* **SUPPLIED MATERIAL**
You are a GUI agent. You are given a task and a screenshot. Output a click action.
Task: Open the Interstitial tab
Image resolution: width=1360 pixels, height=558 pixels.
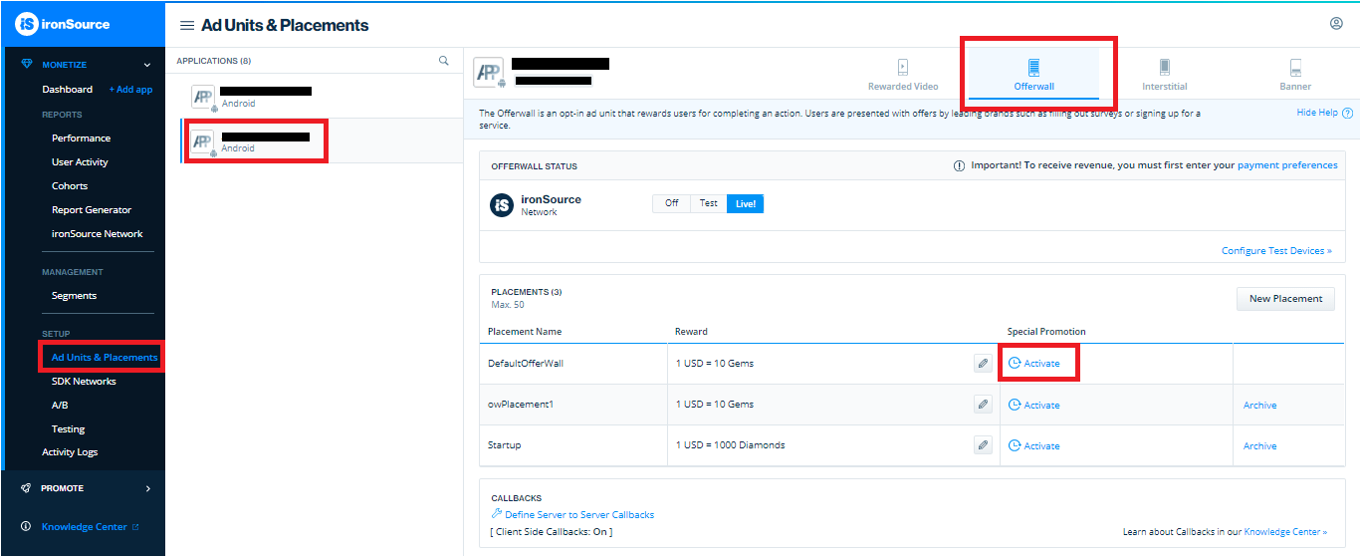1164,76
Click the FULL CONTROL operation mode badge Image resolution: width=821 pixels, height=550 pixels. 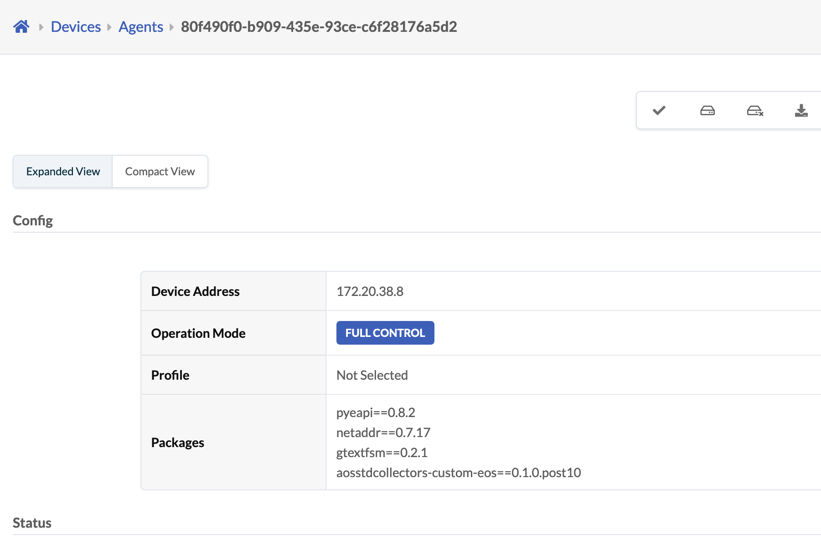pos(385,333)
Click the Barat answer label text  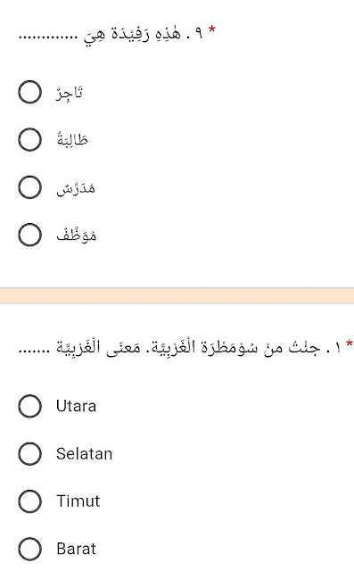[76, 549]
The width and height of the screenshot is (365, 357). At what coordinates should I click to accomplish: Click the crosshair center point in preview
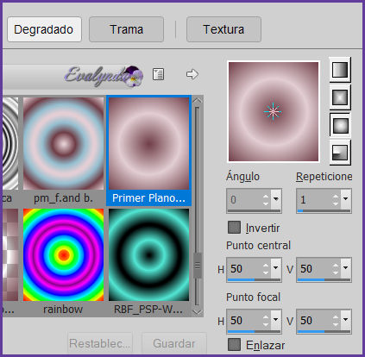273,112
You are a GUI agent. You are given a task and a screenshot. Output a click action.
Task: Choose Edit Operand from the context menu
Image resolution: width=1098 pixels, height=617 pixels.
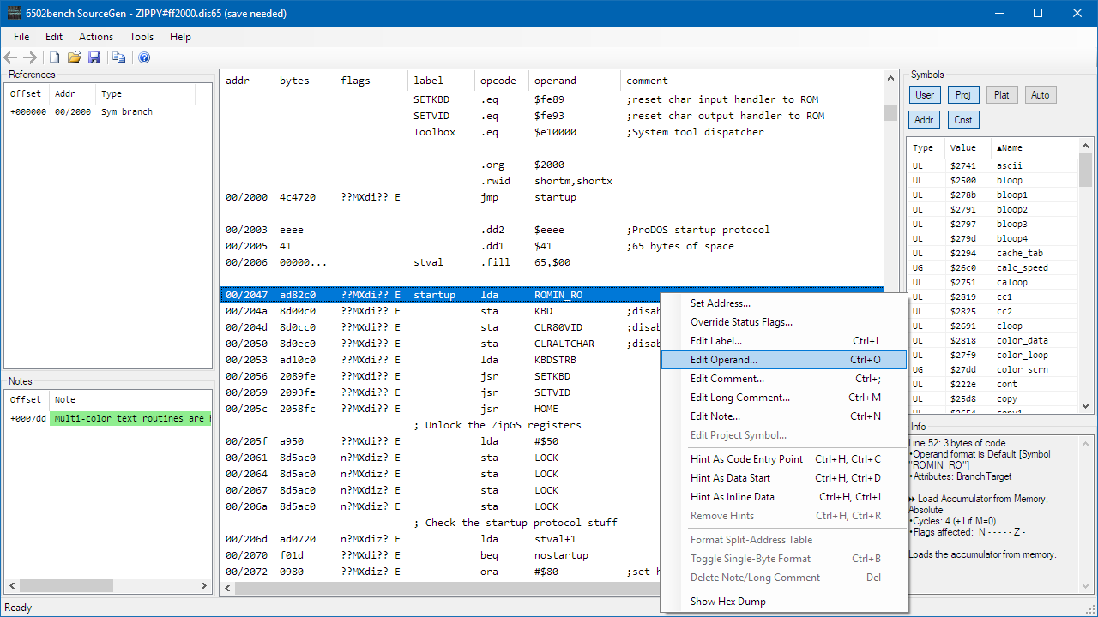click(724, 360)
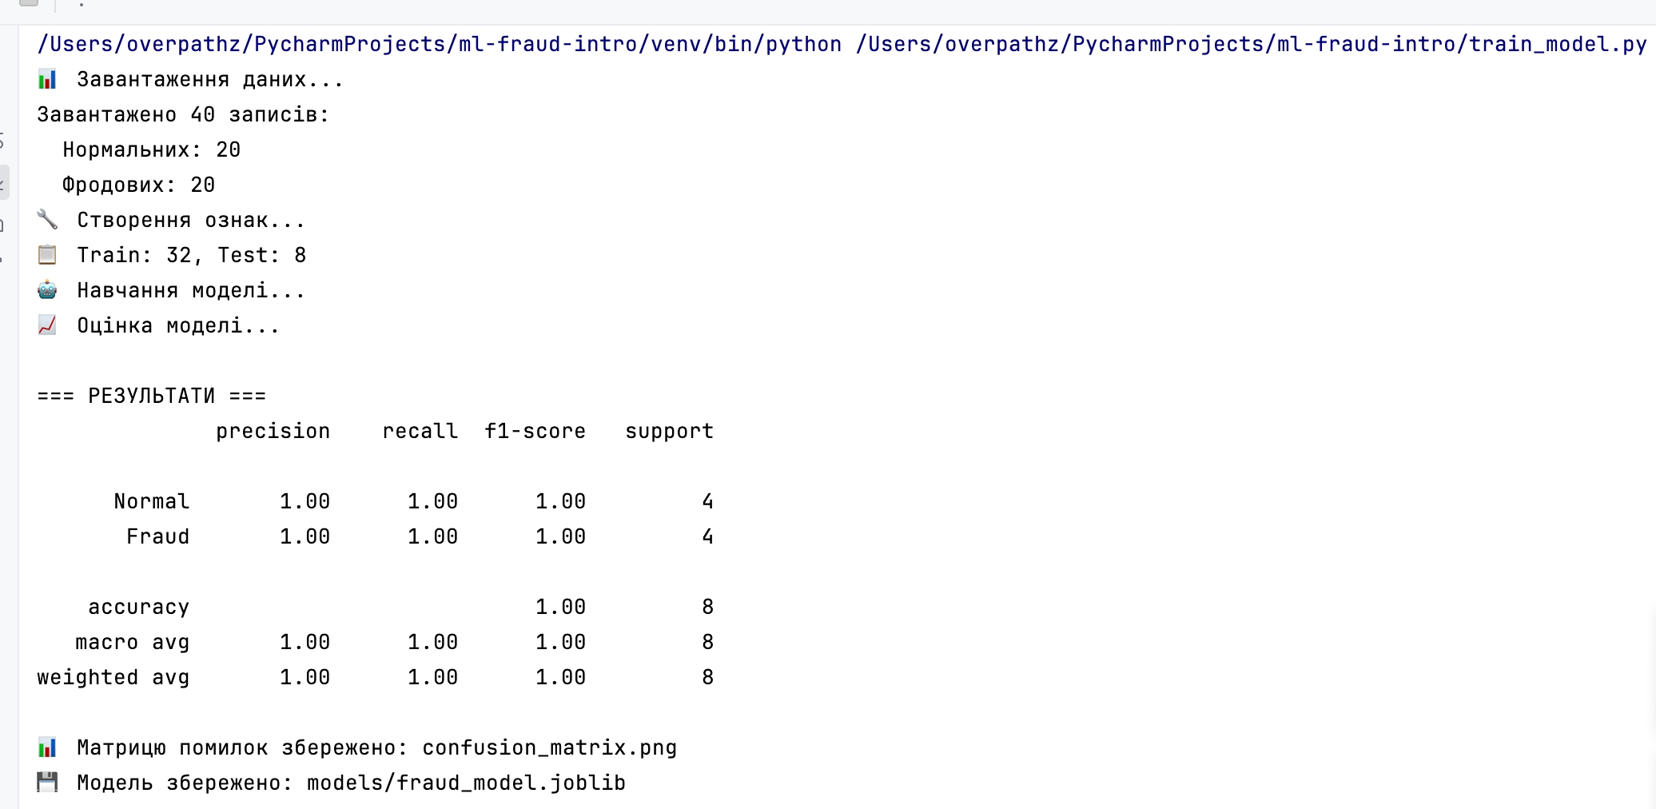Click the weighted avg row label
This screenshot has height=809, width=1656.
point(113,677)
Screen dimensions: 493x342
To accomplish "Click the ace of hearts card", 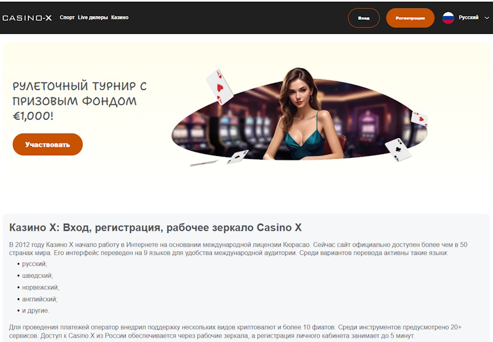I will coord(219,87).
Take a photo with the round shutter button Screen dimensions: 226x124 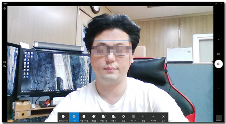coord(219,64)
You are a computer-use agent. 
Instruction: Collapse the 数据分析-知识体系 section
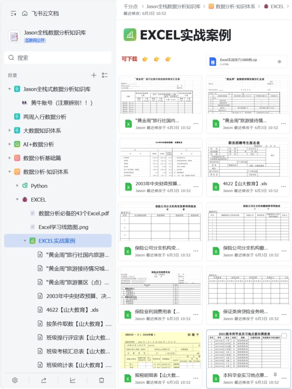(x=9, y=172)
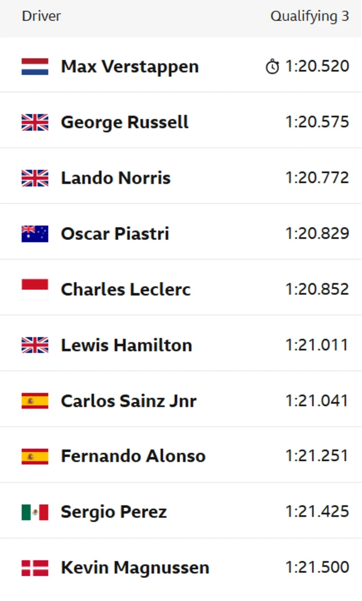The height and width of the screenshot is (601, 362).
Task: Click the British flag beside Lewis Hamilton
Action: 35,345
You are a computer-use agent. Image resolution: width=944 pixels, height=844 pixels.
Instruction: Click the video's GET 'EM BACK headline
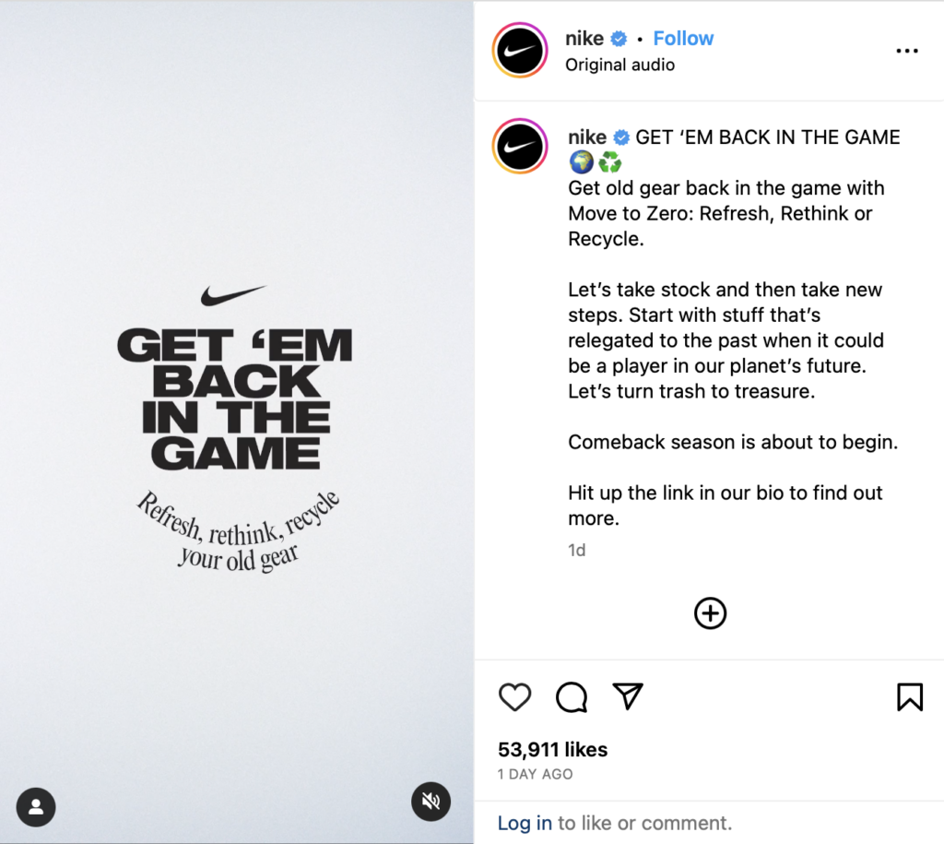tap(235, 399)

* **PROBLEM TO SOLVE**
Reply with the number of lines in the data above that contain "computer", and with nothing else.

* **ANSWER SPACE**
2